La política de San Luis, como un tango de giros impredecibles, vuelve a sacudir el tablero. El reciente acuerdo, casi un pacto entre el fuego y el hielo, que une al exgobernador Alberto Rodríguez Saá con la expresidenta Cristina Fernández de Kirchner en este incipiente 2025, resuena en La Punta como una nota disonante.
Este abrazo insospechado, que deja perplejos a propios y ajenos, no es más que la cruda realidad de una maniobra táctica: la impotencia de la facción saísta para frenar el huracán Milei en las urnas.
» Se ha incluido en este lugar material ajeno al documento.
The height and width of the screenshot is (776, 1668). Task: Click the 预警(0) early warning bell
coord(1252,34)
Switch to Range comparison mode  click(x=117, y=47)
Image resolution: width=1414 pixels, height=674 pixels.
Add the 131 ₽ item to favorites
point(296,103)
Un ajuste de cuentas con la aritmética electoral, que empuja a exadversarios a la misma trinchera.
Durante cuatro décadas, San Luis fue el feudo de los hermanos Saá, un reino donde el Partido Justicialista local funcionó como una maquinaria aceitada por la disciplina ciega, no por la deliberación. Un «paternalismo» asfixiante que, según muchos observadores, no solo aletargó el debate político, sino que anestesió la capacidad de reacción de una provincia que se acostumbró a la voz única. Y aquí viene lo jugoso: el exgobernador Rodríguez Saá, el mismo que durante años fue un crítico feroz de la expresidenta Fernández de Kirchner, sembrando una «animadversión» casi poética en una provincia con una histórica raigambre kirchnerista, hoy pacta. El presente dicta nuevas realidades, pero el olfato político no engaña: la defensa pública de Cristina por parte de Alberto, hasta ahora, brilla por su ausencia. Un acuerdo de dientes apretados, donde el silencio es el único vocero.
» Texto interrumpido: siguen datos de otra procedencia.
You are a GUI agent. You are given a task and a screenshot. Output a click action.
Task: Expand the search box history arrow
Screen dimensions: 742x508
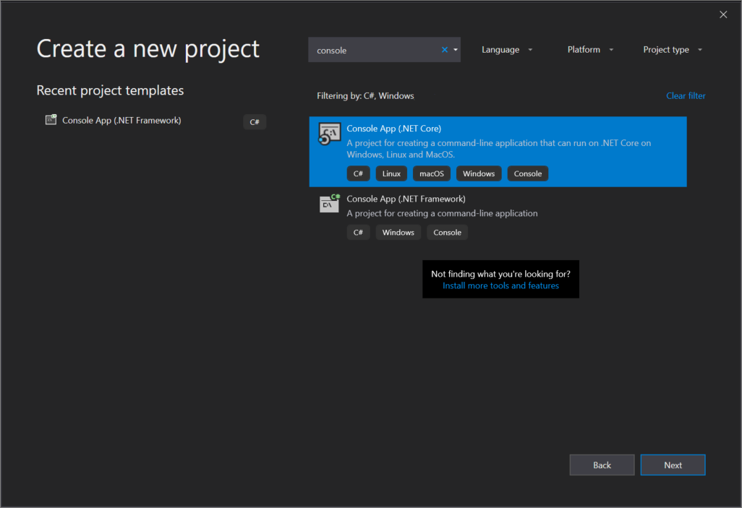(x=456, y=49)
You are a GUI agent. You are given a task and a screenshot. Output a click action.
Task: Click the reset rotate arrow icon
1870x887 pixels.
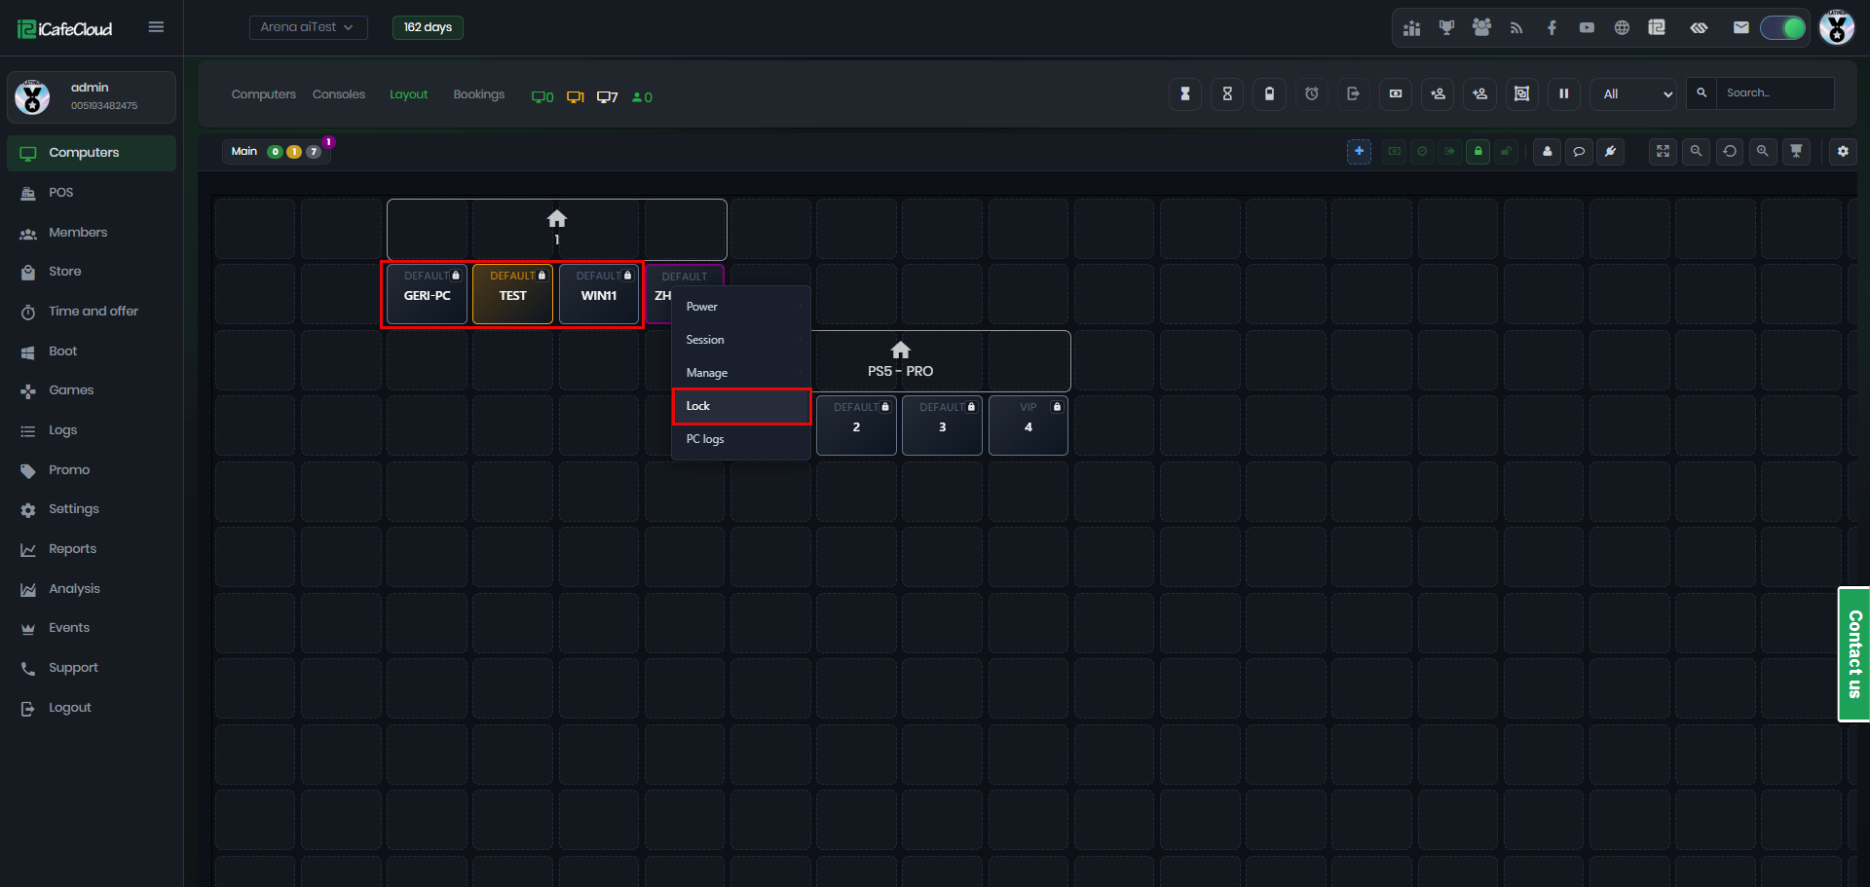tap(1729, 151)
Para entender este presente, hay que sacudir el polvo de la memoria y viajar a la Argentina de diciembre de 2001. Mientras el país se desmoronaba entre el «Corralito», la recesión brutal y una deuda externa que asfixiaba hasta el último aliento, San Luis, en medio de ese caos nacional, fue testigo de un hecho insólito: la asunción de la arquitecta Alicia Lemme como gobernadora, tras la fugaz presidencia de Adolfo Rodríguez Saá. San Luis, con su relativa estabilidad fiscal en comparación con el naufragio nacional, no pudo aislarse de las réplicas. La gestión de Lemme, reconocida por su sensibilidad y compromiso, libró una batalla titánica por la deuda que la Nación mantenía con la provincia. Pero aquí la trama se oscurece: la primera gobernadora mujer en la Argentina, una figura política de talla, inexplicablemente fue «desapareciendo» del mapa político puntano. Como si una mano invisible, o demasiado visible, la hubiera borrado.
La fundación de nuestra querida La Punta en 2003 y la asunción de su primer intendente electo en 2007, con un período intermedio de «normalización» —o quizás de control discrecional—, nos lleva a una pregunta que sigue resonando: ¿por qué no fue convocada Alicia Lemme en 2003, cuando Alberto Rodríguez Saá volvió a asumir la gobernación? La respuesta, susurrada en los corrillos políticos, apunta al «gran estratega» puntano. En su afán por rodearse de incondicionales, el líder habría marginado a los «mejores soldados» de su «ejército» político, prefiriendo rodearse de ecos que, durante décadas, habrían alimentado sus «elucubraciones sombrías y personales». Un líder que, según la crítica más incisiva, relegó la emergencia de ideas frescas y autónomas, prefiriendo la comodidad del coro antes que el desafío del debate.
La distancia abismal entre las declaraciones y los hechos, los virajes políticos que rozan el cinismo y una supuesta falta de autocrítica en la dirigencia, son elementos que no invitan a la reflexión, sino que la exigen. Si la autocrítica hubiera sido un ingrediente clave en esta receta política, el líder puntano habría podido trascender por la «puerta grande, con medalla de oro». Hoy, a duras penas, se llevó el bronce. Cualquier parecido con la realidad de San Luis, es mucho más que una coincidencia. Es el reflejo de un sistema que, hoy más que nunca, necesita sacudirse las telarañas del pasado para mirar con valentía hacia el futuro.